• Text shown:
February 18, 2008
Three brief queries about capital appellate briefing realities
Prior posts about the Penry case and death penalty costs have me again interested in doing some arm-chair empiricism about the time, money and energy that gets devoted to litigating capital cases. Specifically, I'd like to estimate the number of appellate briefs that have been filed in three distinct death penalty settings. So, here are my queries:
1. How many appellate briefs were filed (in toto counting all parties and amici briefs filed in all direct and collateral appeals) in the Johnny Paul Penry case in Texas?
2. How many appellate briefs have ever been filed, in toto, concerning lethal injection protocols in courts nationwide?
3. How many appellate briefs have ever been filed, in toto, concerning death penalty cases in California?

• Data lines:
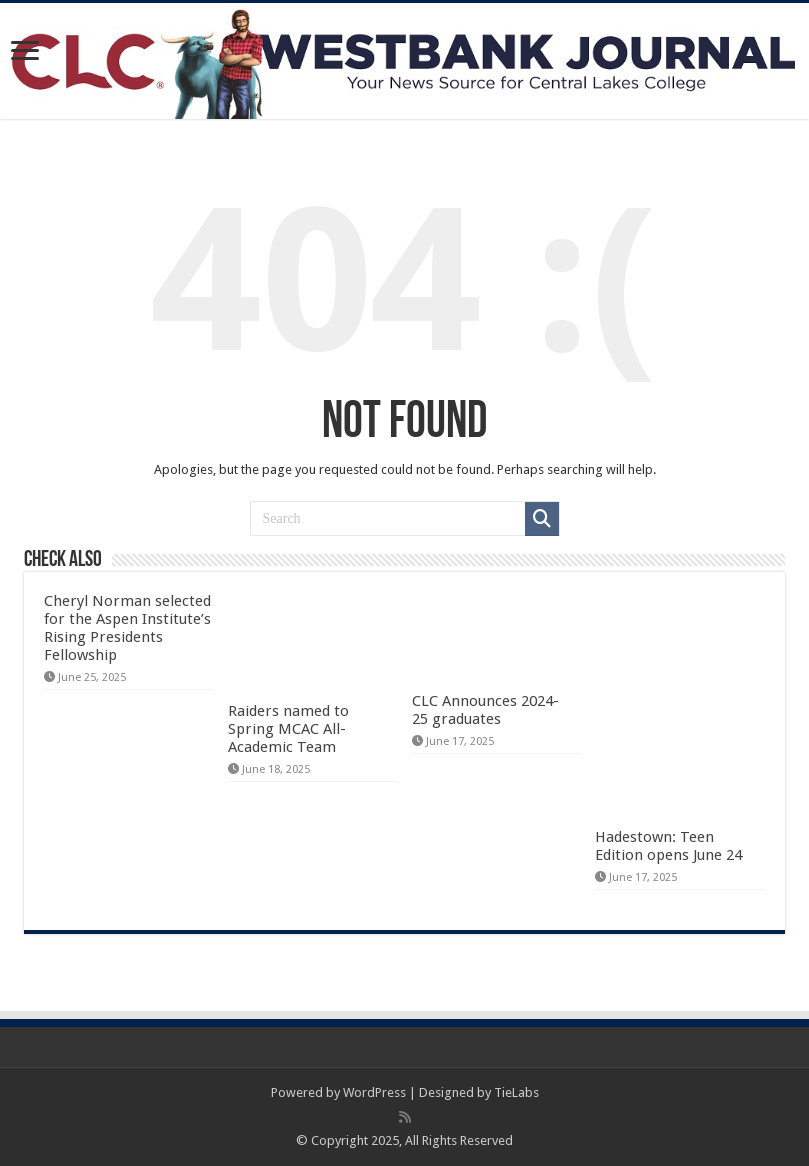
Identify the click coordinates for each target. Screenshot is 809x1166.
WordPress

• Your tasks:
- a) From the post about capital appellate briefing, repeat the passage that begins at the words "February 18, 2008" and stops after "in courts nationwide?".
- b) According to the post about capital appellate briefing, in which state was the Johnny Paul Penry case litigated?
- c) Take the post about capital appellate briefing further, picking up after its last sentence.

• Expected outputs:
- a)
February 18, 2008
Three brief queries about capital appellate briefing realities
Prior posts about the Penry case and death penalty costs have me again interested in doing some arm-chair empiricism about the time, money and energy that gets devoted to litigating capital cases. Specifically, I'd like to estimate the number of appellate briefs that have been filed in three distinct death penalty settings. So, here are my queries:
1. How many appellate briefs were filed (in toto counting all parties and amici briefs filed in all direct and collateral appeals) in the Johnny Paul Penry case in Texas?
2. How many appellate briefs have ever been filed, in toto, concerning lethal injection protocols in courts nationwide?

- b) Texas.

- c)
I ask these related, but quite distinct, question for various reasons:
- question 1 is focused on the amount of time, money and energy devoted to appellate litigation concerning the punishment of a single defendant whose guilt was never in doubt;
- question 2 is focused on the amount of time, money and energy devoted to appellate litigation concerning how to administer the death penalty, not the merits of the punishment itself;
- question 3 is focused on the amount of time, money and energy devoted to appellate litigation in one jurisdiction which, as detailed in this article, is actively trying to figure out why its death penalty system seems so badly broken.
I would be grateful to anyone who takes a little time to do some real research to provide educated guesses for all these questions. Without doing any research, I will throw out some ballpark numbers. I would guess: 500 appellate briefs were filed in the Penry litigation; 1500 appellate briefs have been filed concerning lethal injection protocols; and 10,000 appellate briefs have been filed in capital cases in California.
I am sure these guesses are way off, but I'd love to hear other guestimates from readers in the comments.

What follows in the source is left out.